A new study led by Giuseppe Mussardo of SISSA uses statistical physics to shed new light on the mathematical problem of the millennium.
We may think we know the mathematical laws that govern the world, yet there are still many open problems to which scientists have not yet found a solution.
Between paradoxes, theorems, and conjectures, there is one problem in particular that is unanimously called the most important open problem in mathematics, which has engaged scientists around the world for over 150 years.
The Riemann conjecture
The problem in question was formulated by Bernhard Riemann in 1859, and is a complex hypothesis concerning the distribution of zeros on the so-called “zeta function”, the function of a complex variable – called precisely Zeta – which was already known in Euler’s time but is now referred to simply as Riemann’s zeta function.

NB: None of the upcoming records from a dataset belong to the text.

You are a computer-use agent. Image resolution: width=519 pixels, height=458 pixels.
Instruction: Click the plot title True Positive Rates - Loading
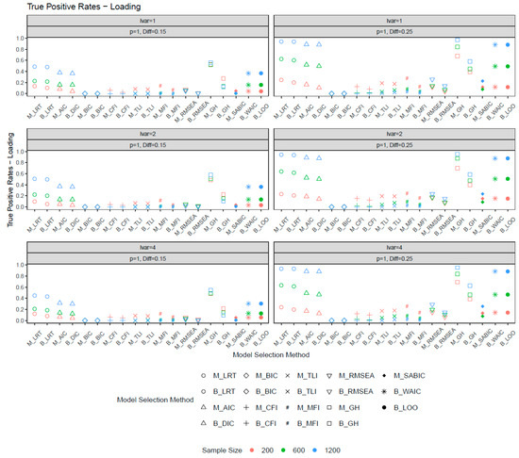tap(84, 7)
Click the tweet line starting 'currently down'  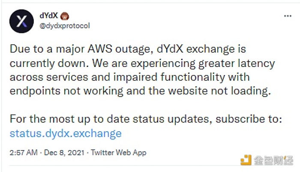(142, 63)
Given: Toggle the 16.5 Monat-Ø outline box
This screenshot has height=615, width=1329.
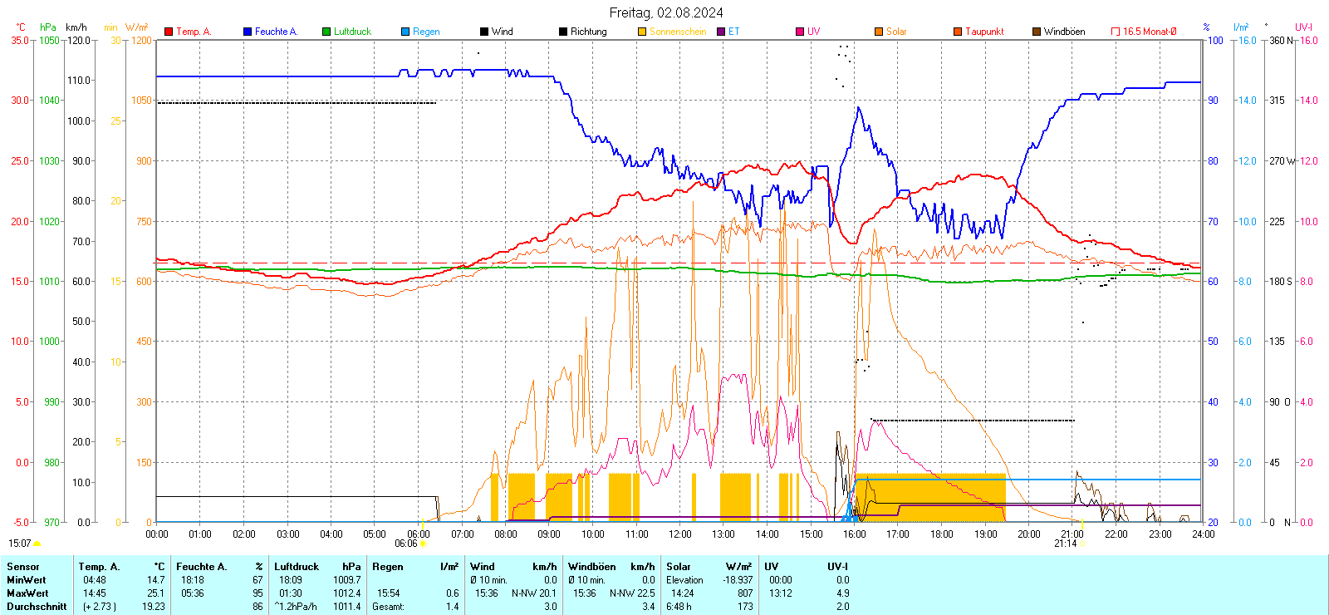Looking at the screenshot, I should pyautogui.click(x=1116, y=32).
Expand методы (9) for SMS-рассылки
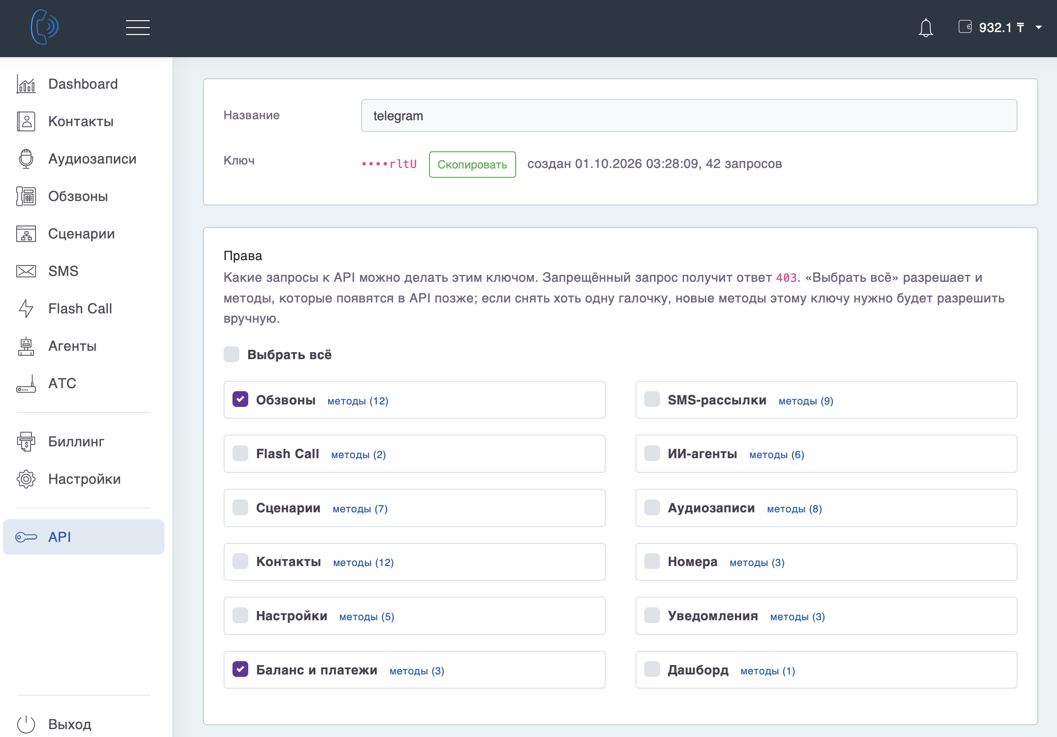The width and height of the screenshot is (1057, 737). click(806, 401)
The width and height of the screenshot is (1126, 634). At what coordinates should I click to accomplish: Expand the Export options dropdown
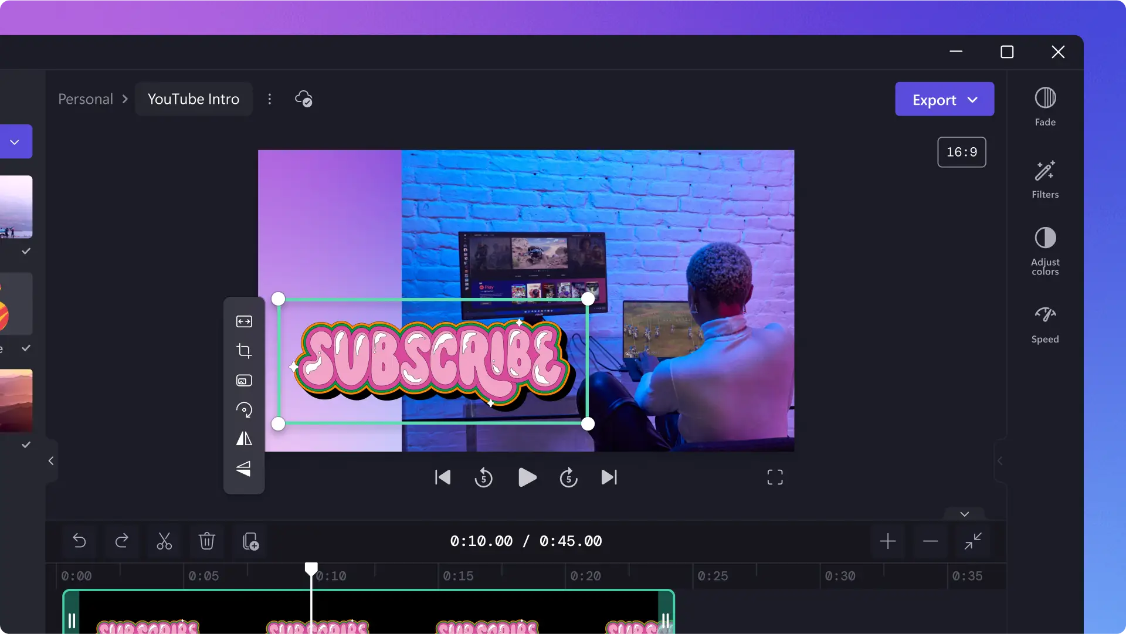975,99
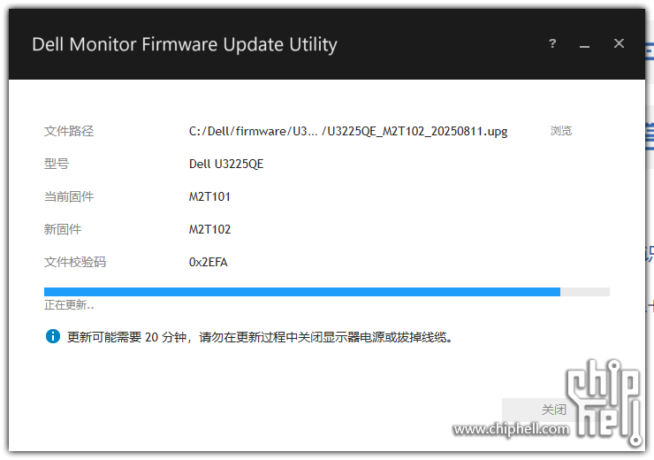654x460 pixels.
Task: Click the checksum value 0x2EFA
Action: (x=208, y=262)
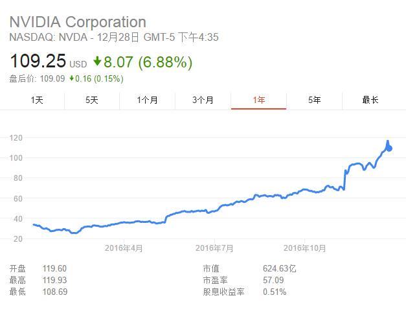Switch chart to the 5年 tab
The width and height of the screenshot is (406, 313).
pos(314,100)

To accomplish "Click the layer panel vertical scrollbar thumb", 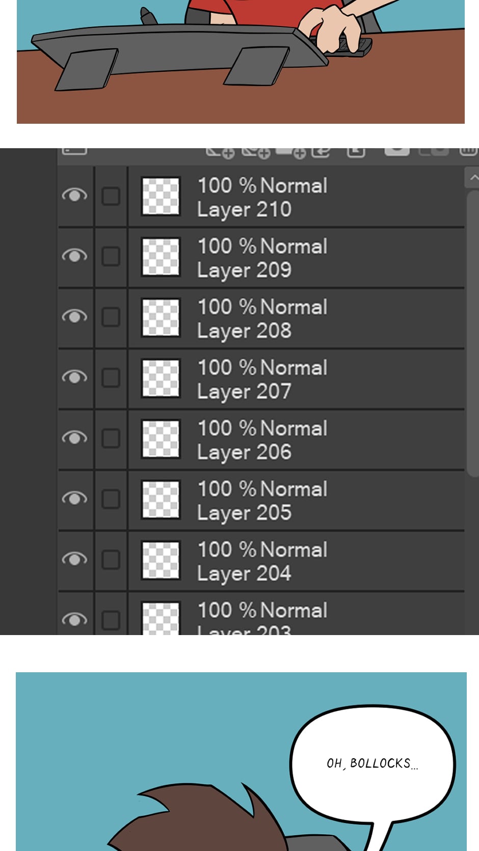I will (473, 331).
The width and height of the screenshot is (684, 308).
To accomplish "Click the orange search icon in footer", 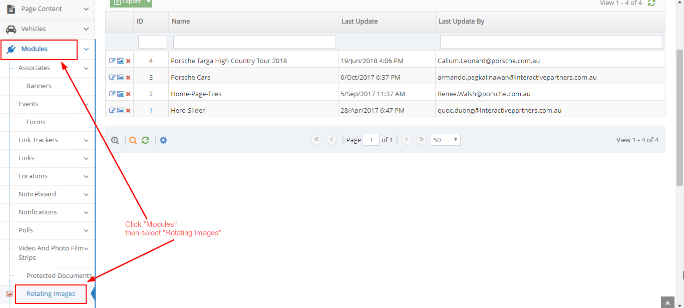I will pos(133,140).
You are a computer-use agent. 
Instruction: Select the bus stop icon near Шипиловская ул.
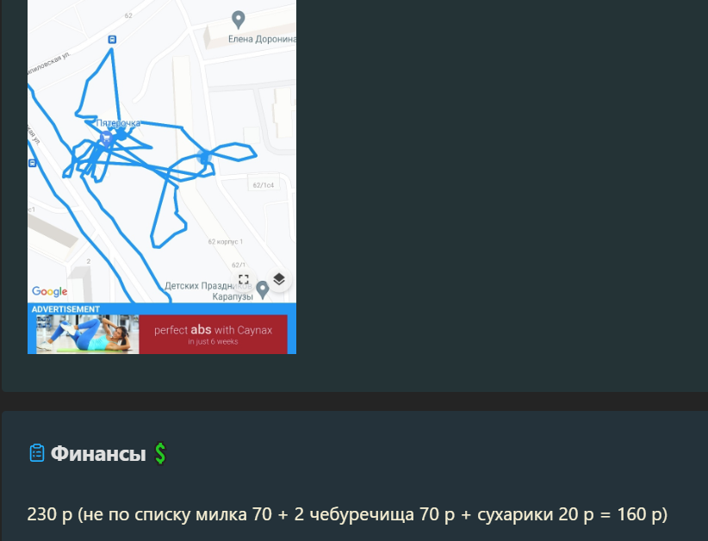tap(112, 40)
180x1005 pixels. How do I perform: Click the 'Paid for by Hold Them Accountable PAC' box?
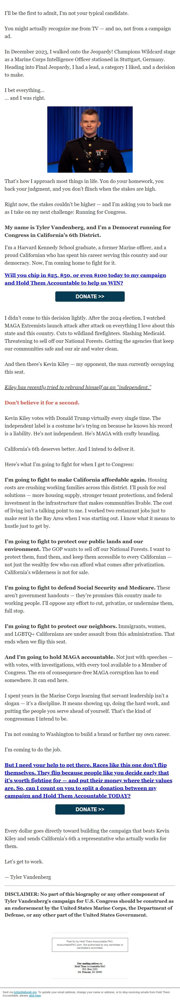(x=90, y=945)
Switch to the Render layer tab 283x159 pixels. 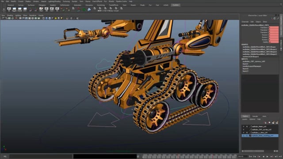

The demonstration of the Riemann hypothesis would have important consequences on the distribution of prime numbers, the “holy grail” of the mathematical community.
Since the eighteenth century the most illustrious mathematicians have been searching for a mathematical rule able to demonstrate a logic in the distribution of prime numbers.
To this day, the distribution of prime numbers is considered random, and it is because of this that the prime numbers are the basis of encryption algorithms used in computer security.
But a demonstration of the Riemann hypothesis would have fundamental consequences also for quantum physics, for some years closely linked to attempts to demonstrate Riemann’s zeta function.
As early as 2017, a research group from the United States, Canada and the United Kingdom attempted to prove the conjecture using a mathematical tool peculiar to quantum mechanics (the Hamiltonian operator), and hypothesized that there might be a relationship between the zeros of the zeta function and the energy states of a quantum system.
And it is still from physics that more pieces arrive for the solution of the mathematical problem that has been open for over 160 years now.
Explaining mathematics with physics
The Riemann problem is among the seven mathematical problems of the millennium, the seven unsolved problems for the solution of which the famous Clay Institute in Cambridge has put up a million dollars.
The last piece that brings us closer to the possible solution of the mathematical problem of the millennium comes from the Journal of Statistical Mechanics, and bears the signature of Giuseppe Mussardo, of SISSA – Scuola Internazionale Superiore di Studi Avanzati, and AndrĂ© Leclair of Cornell University.
The two researchers have analyzed in the last three years an incredible amount of data, following a new approach based on statistical physics, in particular on the physics of chaotic motions.
The solution to the mathematical enigma opened for over a century could really come from physics, which could provide new important keys to the interpretation of the Riemann function.
The fact that it is physics, which has always been the handmaiden of mathematics, to provide tools and methods of interpretation for the resolution of a purely mathematical problem is exceptional, and the evolution of attempts to prove the Riemann hypothesis seems to show just this tendency.
The mission to understand the logic behind the arrangement of the zeros along the Riemann function is enriched, thanks to this study, by a possible explanation rather unexpected: in the straight-line distribution of the zeros there would be chaotic motion, together with the statistical laws that govern it. A new light on the mathematical conundrum of the century.
As the authors point out in the research, we are not faced with a rigorous proof of the Riemann hypothesis, but “if this work has the effect of stimulating further rigorous studies by real mathematicians on the subject, it will have already achieved its purpose of drawing attention to a possible way of dealing with a long-standing problem such as the Riemann hypothesis.”